Although Ignatius is a physical comedian, his humor is not lightning fast like Charlie Chaplin or the Marx brothers. It is hard to quote a funny line, because each line in isolation isn't that funny. They are only funny in the total context of the story. Catch-22 is a book that is hundreds of pages of variations of the same joke. If you liked the basic joke, you love the book. If you hated the joke, you hate the book. With ACoD, if you recognize Ignatius as a slow-burning physical comedian early on--and you find his stately slapstick funny--you will love every page of the book. If you either fail to get the character at all or do not find his version of slapstick funny, you will hate the book.
The book was the first attempt to publish by the author, and it is bit rough. The repetition of metaphors and phrases can be annoying, especially if you are not already laughing. Ignatius is described by animal metaphors repeatedly. He says the same phrases repeatedly. There are very few one-liners by any of the characters. The complicated multi-story plot unfolds slowly. If you are not already in on the joke while this is going on, it is painful. If you are, it is delicious. That is my explanation for the love/hate reviews.
A further theory
I am writing a scholarly article about this book. I have searched the scholarly literature high and low and have not found any other writings on my idea. I have thought about explaining my main concept here, to establish a claim of priority, but I have decided against it. Instead, I will give a brief explanation of a side claim, to demonstrate some of the drift of my thinking. So here it goes.
Ignatius complains throughout the book about Fortune's Wheel. In medieval thinking, everyone was attached to a wheel of fortune. Sometimes you were up and had good fortune; other times you were spun down into ill fortune. Good things happen to bad people and vice versa, so luck does not follow worldy ideas of justice. Or to put it plainly: Life ain't fair.
But in the book, Ignatius himself acts as fortune's wheel. When he arrives at the Night of Joy the second time, Lana and George are in good fortune, and Burma Jones and Darlene have ill fortune. Through Ignatius, their luck is reversed. When Ignatius appears at Levy Pants, Mrs. Levy is controlling both Mr. Levy and Miss Trixie. Through Ignatius, Mr. Levy gets the upper hand, Mrs. Levy has lost power, and Miss Trixie can finally retire. This spherical man acts as a catalyst, spinning the fortunes of the other characters. When Mancuso first interacts with Ignatius, his luck turns bad, but in the end, Mancuso has triumphed, and Lana is off to prison, where she will need some consolation of philosophy.
Boethius wrote in the Consolation of Philosophy that fortune hands out luck that we cannot understand in this world, but which is part of the overall plan of divine justice. Instead of divine justice, Ignatius rolls his circular form through the world, and in his farcical chaos he rights wrongs of this world and brings worldy, poetic justice to the characters. He is fortune's wheel.
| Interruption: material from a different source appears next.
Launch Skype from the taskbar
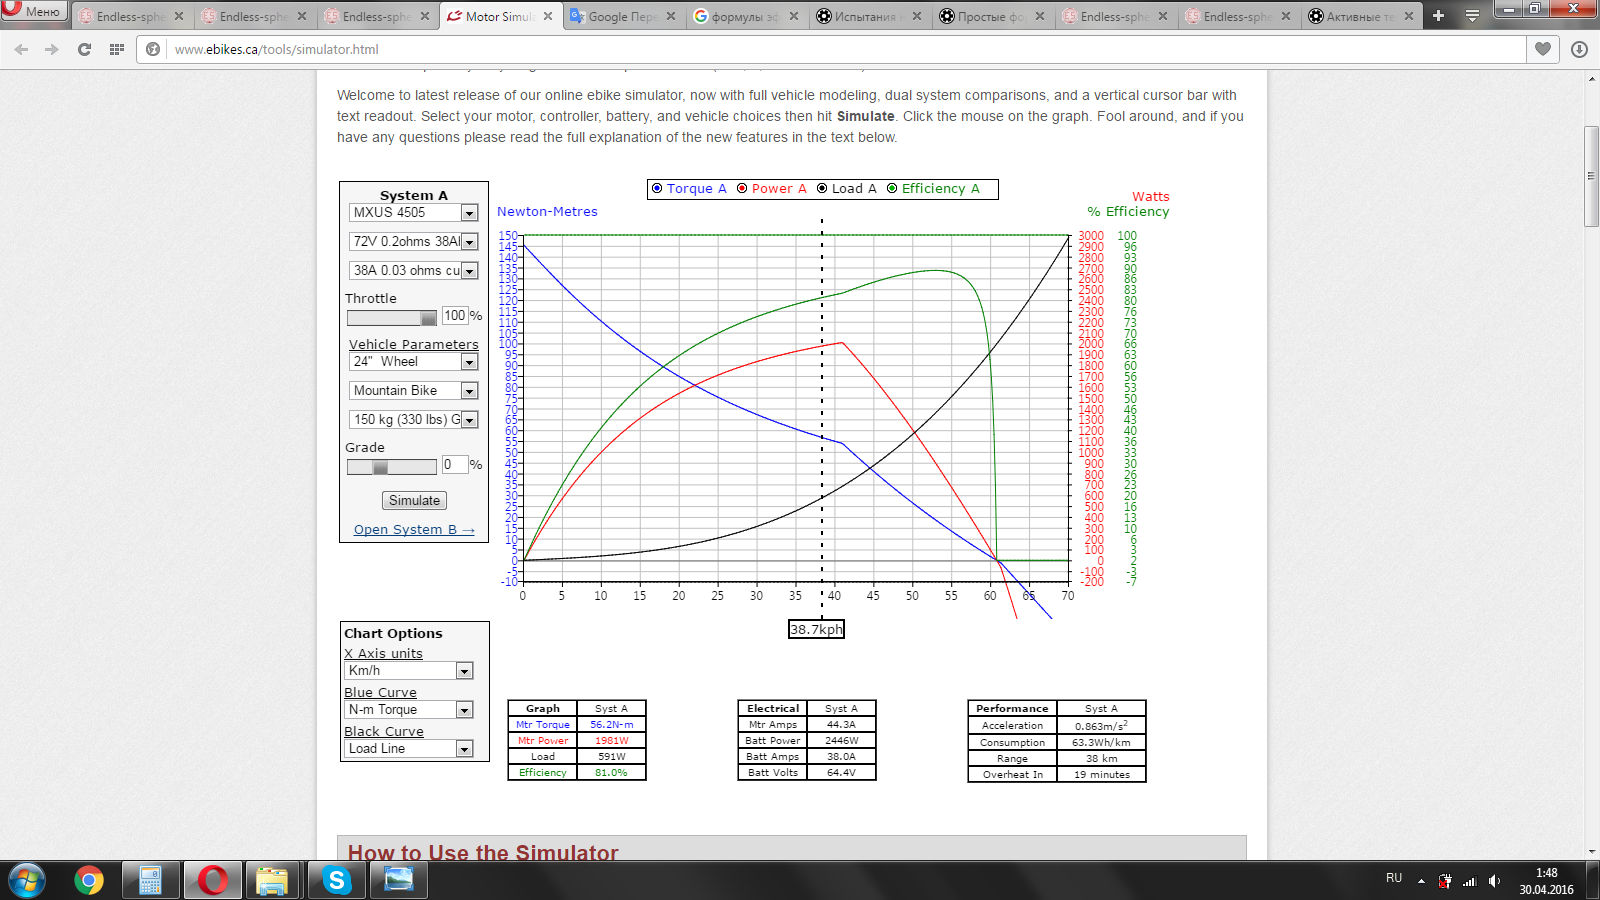Image resolution: width=1600 pixels, height=900 pixels. [336, 880]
Note from December 2008: In the article by Richard Simon (1994). "John Kennedy Toole and Walker Percy: Fiction and repetition in A Confederacy of Dunces." Texas Studies in Literature & Language, 36(1), page 113, in a footnote, Simon argues that Ignatius represents Fortuna herself. My claim is slightly different: that Ignatius is her wheel.
on April 16, 2000
I actually liked the book. It's so life-like. I know far too many people that are just as awful and obnoxious as the charecters in it. Very vivid, very depressing. The only character I would really want to spend time with was the cloud of smoke that is Jones. The book was worth it just for Jones.
My main problem with the book was that it failed to make me laugh. This wouldn't be a problem normally. I don't expect books to be laughfests as a rule, but everyone said "Oh, it's soo hilarious! I was cracking up the whole time I read it!" So I had to read it for a literature class. My teacher said it is a masterpeice. It won the Pulitzer Prize! So I was expecting to laugh this time. But I couldn't. It was just too depressing. I told my teacher I didn't think it was funny. He asked my classmates if they thought it was funny and they all said yes. My teacher quoted Jonathon Winters, who said that the scariest person in the world is someone without a sense of humor.
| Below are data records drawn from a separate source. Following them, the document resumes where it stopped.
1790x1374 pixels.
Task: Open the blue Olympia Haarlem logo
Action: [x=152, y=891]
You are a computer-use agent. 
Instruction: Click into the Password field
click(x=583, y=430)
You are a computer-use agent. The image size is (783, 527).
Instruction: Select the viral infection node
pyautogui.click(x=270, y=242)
So maybe I don't have a sense of humor, but I find it difficult to see the point of laughing at miserable people who make each other more miserable. There are also a lot of sex jokes and a lot of jokes about passing gas, but I can get that from Beavis and Butthead.
My teacher also said the whole book was about scorn. It is supposed to make you feel beter about yourself because you're not as horrible as the people in the book, but I think my ego was okay without having read this book.
But I liked Toole's style. The dialogues and descriptions are wonderful. The book is great as a description of the burgeoning chaos of the early sixties. It just didn't make me laugh.
on November 29, 2005
I will dispense with any plot summary and focus primarily on the heart of the book- Ignatius Reilly, a character not without precedent but one without peer.
Ignatius's medieval fixations are a valuable clue to understanding this novel. Despite being written in prose, and set in 20th century America, this novel is best read as a Shakespearean comedy. Indeed, many reviewers have already described Ignatius as Falstaffian, and that comparison is not without value. However, that is only a starting point. I feel delving into Ignatius's personality in more depth, rather than settling for a blanket comparison, is the best way to understand the protagonist of the novel.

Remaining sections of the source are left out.